These all too sparse notes were written down in the 1960s, after lessons with Ernest Empson. How I wish I had taken many, many more; but such are students — they think they will remember for ever! Mr Empson, as I still think of him, created a very special feeling of reverence for the music while he taught and I have long been grateful to have had the opportunity of studying with him. Bear in mind that these are my own poor attempts to record what he said. His own use of language was far more elegant.

• Ah — I can hear that you are more genial when you play like that.

• Don’t play like a student — be an artist!

• It is a great art to be able to pour affection into a long work.

• You do not fluctuate your tone enough.

• This is a chord that should catch at the heart. Don’t play it in a flabby way — play all the notes.

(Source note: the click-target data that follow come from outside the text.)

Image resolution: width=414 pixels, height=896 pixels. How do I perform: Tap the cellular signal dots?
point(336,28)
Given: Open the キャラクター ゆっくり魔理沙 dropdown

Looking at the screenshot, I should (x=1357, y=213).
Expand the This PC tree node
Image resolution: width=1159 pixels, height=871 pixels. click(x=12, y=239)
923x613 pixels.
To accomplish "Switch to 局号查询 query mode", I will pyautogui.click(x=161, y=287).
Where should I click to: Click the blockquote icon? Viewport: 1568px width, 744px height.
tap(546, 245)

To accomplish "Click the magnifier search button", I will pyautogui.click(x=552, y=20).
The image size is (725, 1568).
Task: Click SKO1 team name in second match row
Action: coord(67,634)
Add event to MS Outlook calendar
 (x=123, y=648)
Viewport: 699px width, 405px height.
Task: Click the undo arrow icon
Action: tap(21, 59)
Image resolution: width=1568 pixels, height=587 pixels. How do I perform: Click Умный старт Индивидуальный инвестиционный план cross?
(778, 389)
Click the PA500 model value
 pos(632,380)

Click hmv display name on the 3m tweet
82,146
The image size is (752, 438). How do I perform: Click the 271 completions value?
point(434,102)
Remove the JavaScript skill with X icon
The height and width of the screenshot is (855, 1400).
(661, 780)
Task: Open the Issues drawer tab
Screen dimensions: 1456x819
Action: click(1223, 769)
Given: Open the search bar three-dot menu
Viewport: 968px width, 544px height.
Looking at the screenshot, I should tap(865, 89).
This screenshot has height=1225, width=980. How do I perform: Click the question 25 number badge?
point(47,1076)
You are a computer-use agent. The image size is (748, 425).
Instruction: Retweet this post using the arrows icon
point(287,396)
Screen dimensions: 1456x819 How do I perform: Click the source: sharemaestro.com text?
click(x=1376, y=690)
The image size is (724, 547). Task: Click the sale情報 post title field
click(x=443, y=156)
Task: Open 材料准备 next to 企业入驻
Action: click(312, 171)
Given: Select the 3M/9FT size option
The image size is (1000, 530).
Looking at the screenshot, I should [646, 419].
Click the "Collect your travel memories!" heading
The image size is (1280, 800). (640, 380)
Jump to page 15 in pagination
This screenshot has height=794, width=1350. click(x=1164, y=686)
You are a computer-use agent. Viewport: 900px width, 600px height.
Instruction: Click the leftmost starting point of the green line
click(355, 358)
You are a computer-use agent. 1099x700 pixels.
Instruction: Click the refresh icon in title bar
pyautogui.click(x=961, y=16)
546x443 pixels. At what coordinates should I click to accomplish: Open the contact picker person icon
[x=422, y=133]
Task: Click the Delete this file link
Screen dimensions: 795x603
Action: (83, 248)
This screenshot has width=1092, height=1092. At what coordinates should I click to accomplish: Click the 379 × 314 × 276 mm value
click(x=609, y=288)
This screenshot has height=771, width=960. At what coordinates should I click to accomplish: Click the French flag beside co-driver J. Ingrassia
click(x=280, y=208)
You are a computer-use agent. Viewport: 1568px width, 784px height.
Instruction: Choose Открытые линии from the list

• I always got a telling off if I played any note without substance and a real ‘core’ to the sound — whether it was in a pianissimo accompanying figure or a melody note. He hated ‘wishy-washy’ playing in any form.

• The fingers should taste all the notes in the chord. “Taste the harmony.”

• Read Maeterlinck's essay, The Intelligence of Flowers. Your fingers should find their way to the sounds like roots find their way to water.

• Melt the chords together with the pedal.

• Let the sound push your foot up.

• Use less and less pedal as you play lower on the keyboard.

• You are too rough. Do not poke and jabb at the keys — let the music shape your hand.

• The music makes the muscles — not the other way round. Do not control the music or make it conform to your technique, the music should control and automatically adapt your technique to its specific needs.

• Let the music shape your hand. (I’ve quoted it already — but it’s well worth repeating.)

• Rubinstein said that he did not play with his hands or his arms, but with his body. The entire muscular conditions should arise automatically within yourself with the musical conception.

• You should still be able to interpret when you cannot remember a piece properly or have not touched it for a long time.

• Every note should be a departure for the next.

• Liberate the arm.

• Schumann was the greatest of the Romanticists.

• When someone rides a horse, he does not force the animal to adapt itself to his movement, but adapts himself to synchronise with the movement of the horse.

• Don’t play softly by stiffly trying to control your fingers, but just use less weight from your memory of the amount of tone it will produce.

• Feel the sound flowing down your arm like water. To play louder or softer, adjust the nozzle. Soft, fast playing is like a fine spray.

• Every note should be as good as any other. You should be able to finish on any note.

• Don’t weigh the arm down when a note or chord has been played.

• Godowsky breathed out the music as he played.